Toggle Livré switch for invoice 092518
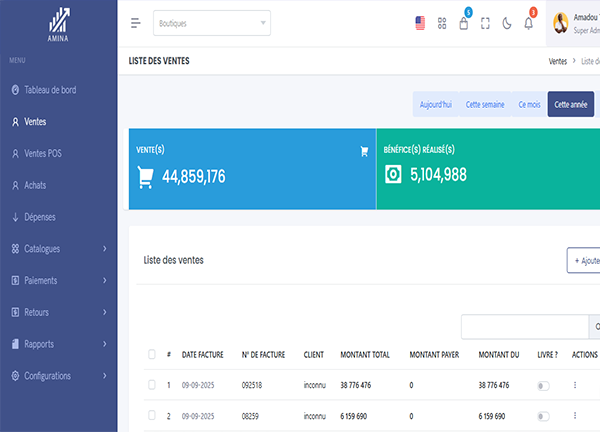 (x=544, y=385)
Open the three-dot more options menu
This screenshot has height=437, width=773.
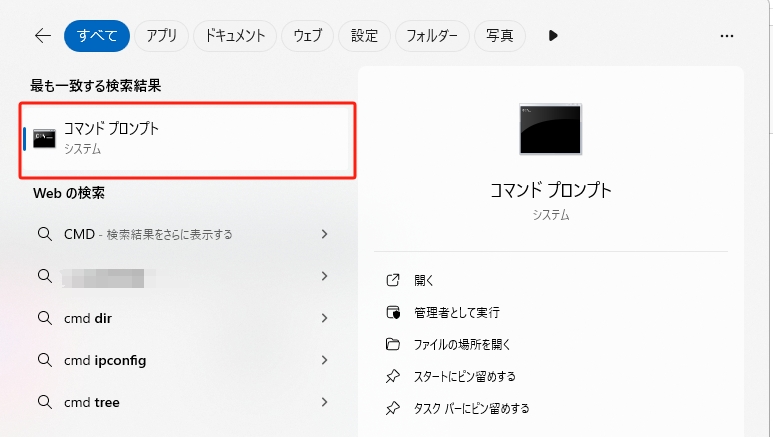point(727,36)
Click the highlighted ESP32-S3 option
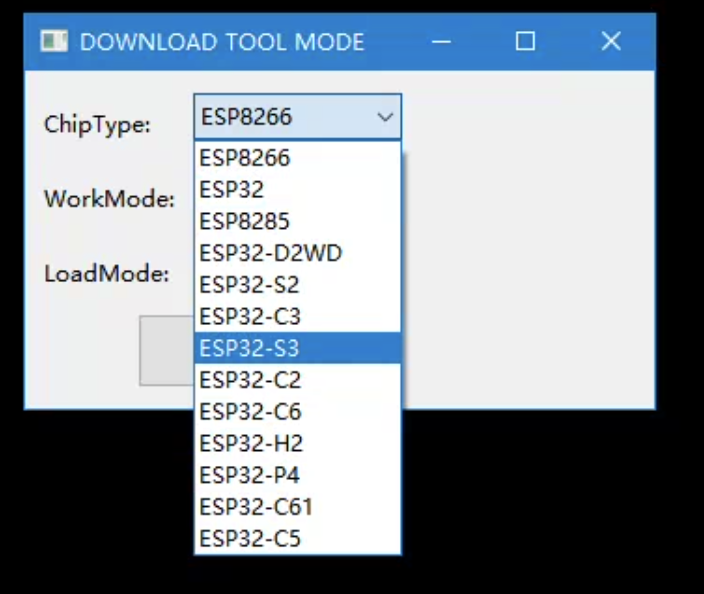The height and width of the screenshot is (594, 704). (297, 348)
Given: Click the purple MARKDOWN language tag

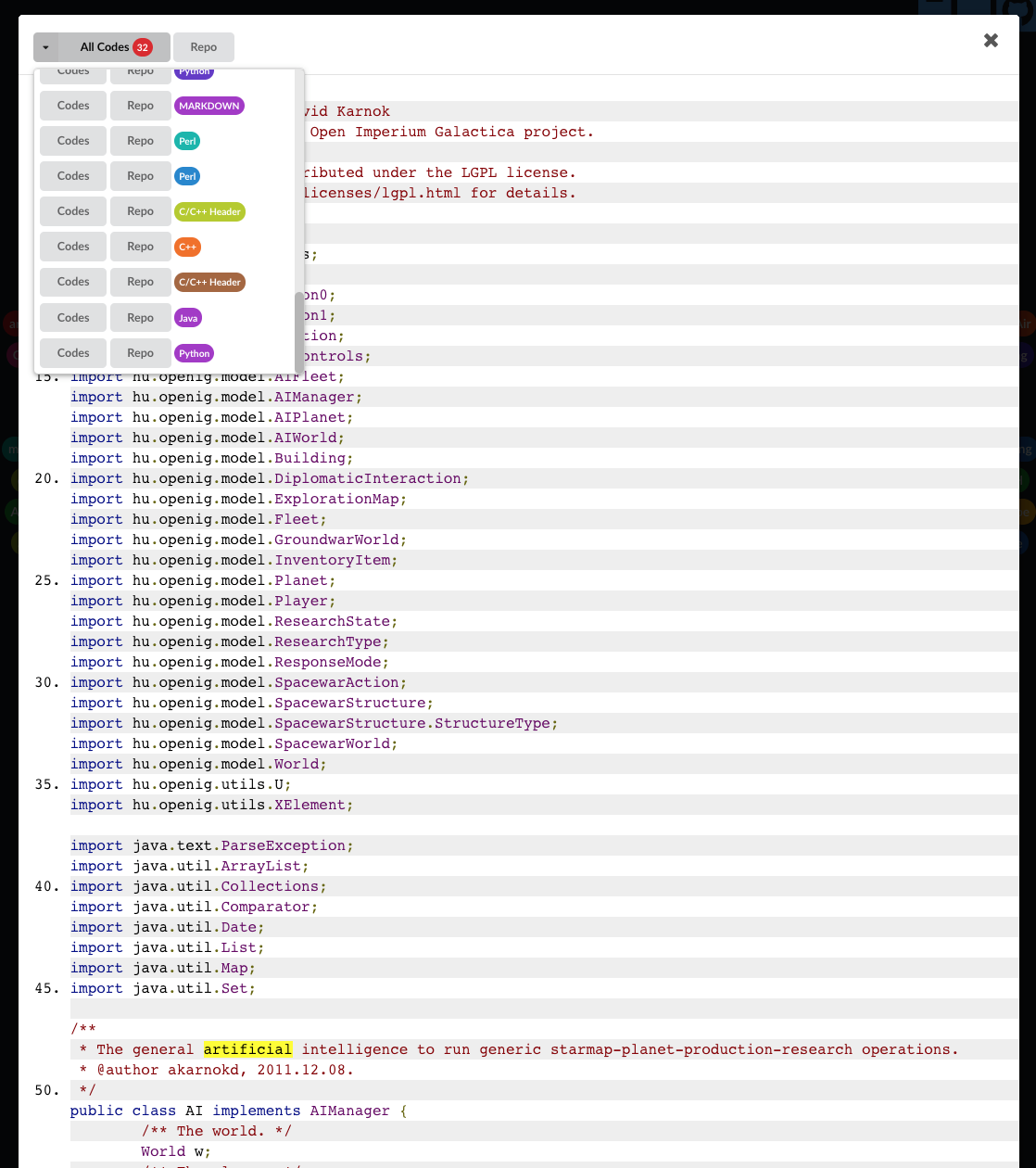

- WHAT YOU HAVE TO DO
For this exercise, please reproduce the records above exactly and drop the images.

- EXERCISE ANSWER
Toggle Livré switch for invoice 092518
 (x=544, y=385)
Open the three-dot more options menu
This screenshot has height=437, width=773.
point(727,36)
Click the highlighted ESP32-S3 option
The height and width of the screenshot is (594, 704). (297, 348)
Given: Click the purple MARKDOWN language tag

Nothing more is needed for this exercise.